Previous First Degree CrimeAny applicant who has a previous conviction of a crime in the first degree, or any offense in any other jurisdiction which, if committed in New Jersey would constitute a crime of the first degree and has applied to the Intensive Supervision Program for an offense which occurred within five years of release from incarceration for the first degree offense is not eligible to participate in the program.
Weapons PossessionEffective August 8, 2013, a person who is convicted of a crime under subsection a., b., f., or j. of N.J.S.A 2C:39-5 shall be ineligible for participation in any program of intensive supervision; provided, however, that this provision shall not apply to a crime under subsection b. of N.J.S.A. 2C:39 5 involving only a handgun which is in the nature of an air gun, spring gun or pistol or other weapon of a similar nature in which the propelling force is a spring, elastic band, carbon dioxide, compressed or other gas or vapor, air or compressed air, or is ignited by compressed air, and ejecting a bullet or missile smaller than three-eighths of an inch in diameter, with sufficient force to injure a person.
Other good cause as found by the trial court and the Intensive Supervision Program (ISP)The trial court and the Intensive Supervision Program (ISP) may exercise discretion to deem an applicant ineligible for the ISP Program. Such discretion may be based upon various factors including, but not limited to, the underlying facts of the applicant’s criminal conviction, and shall be exercised carefully and uniformly.

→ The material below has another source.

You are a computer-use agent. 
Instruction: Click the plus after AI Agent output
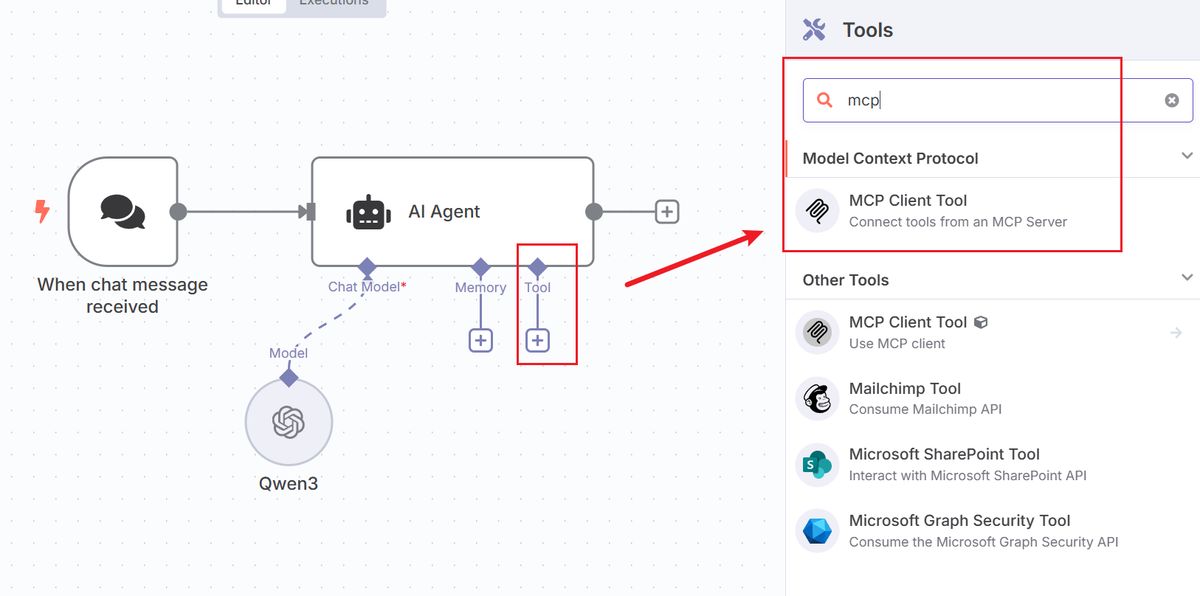pyautogui.click(x=666, y=211)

Applications are available online at all county jails, and at all state prisons. Answer all of the questions, including who will be your community sponsor. If you do not have answers to all of the questions, submit the application with as much information as you have.
How Does An inmate Apply for ISP?
An application can be accessed directly from the link below. Often I have my clients fill one out at the time of sentencing so it could be immediately filed.

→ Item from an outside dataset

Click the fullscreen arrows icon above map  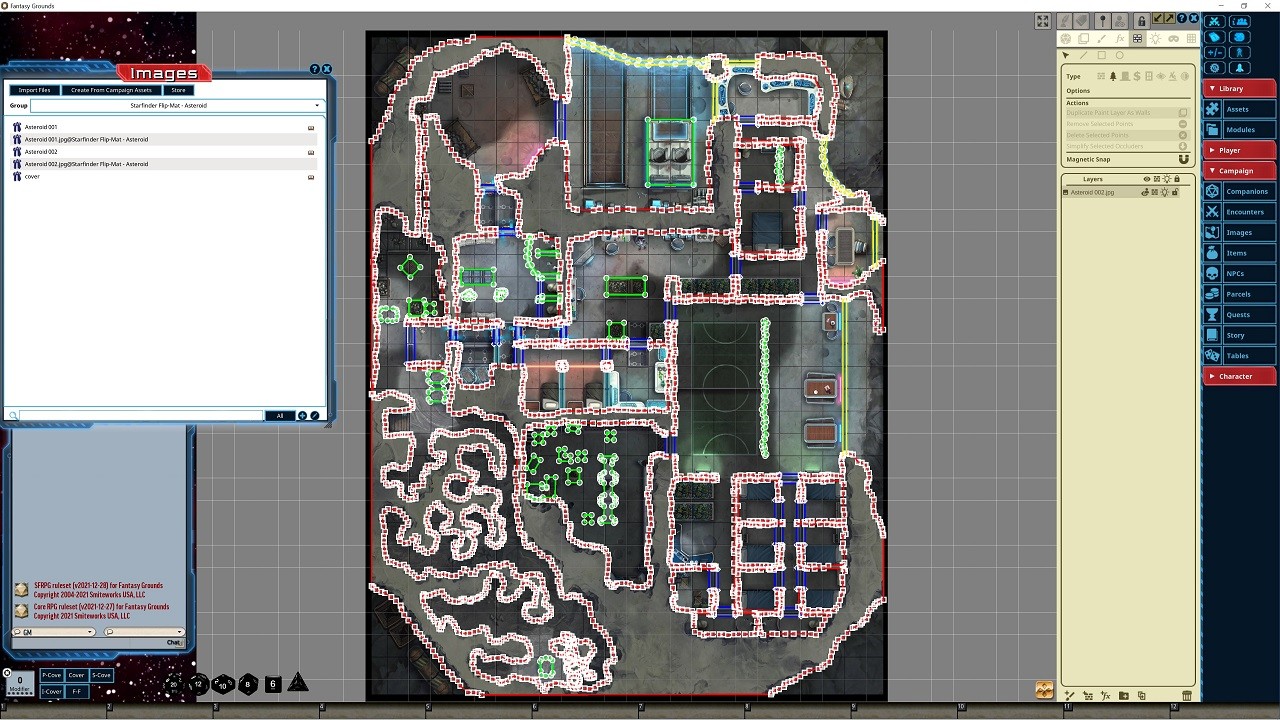point(1042,21)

Before you enter ISP, you will be need to write a plan explaining what you are going to do to help you avoid getting into trouble in the future. What you put in your plan is important. The people who review your application will look at it carefully. You should be able to do the things that you say you can do.
An ISP officer will also interview you at the state prison as part of your application. During the interview, the ISP officer will review your plan with you and ask questions to help find out whether the plan can be reached.
ISP Screening Board/ISP Judicial Panel
The ISP Screening Board made up of a person from the community, corrections staff and an ISP employee, will review your application and conduct an interview. If the Screening Board concludes that you are right for the ISP Program, a panel of ISP judges will review your application. The judges make the final decision. If your application is accepted by the judges, you will be released from prison into the program.
Admission to ISP
If you are admitted into the program, you will be released from prison into ISP. It is up to you to follow the rules to stay in the program. You will have to live up to all of the parts in your plan. Your community sponsor and your ISP officer will help you, but you must make sure you do what you agreed to do.
Rules of ISP
Get a job within 30 days of acceptance into ISP;
Obey a 6 p.m. curfew;
Support your children and meet your family needs;
Take part in treatment programs;
Do not leave New Jersey without permission from your ISP officer;
Do not own or carry any type of weapon;
Allow your ISP officer to visit your home and search you, or places or your things;
Do not use drugs or alcohol, and agree to drug and alcohol testing;
Pay all fines , fees and restitution ordered by the court; and
Tell your employer that you are on ISP within 30 days of getting a job.
Length of the program
If you are admitted into ISP, you can expect to be in the program for a minimum of 12 months. If your original sentence was for more than five years, or if you break any program rules, you may be in the program longer.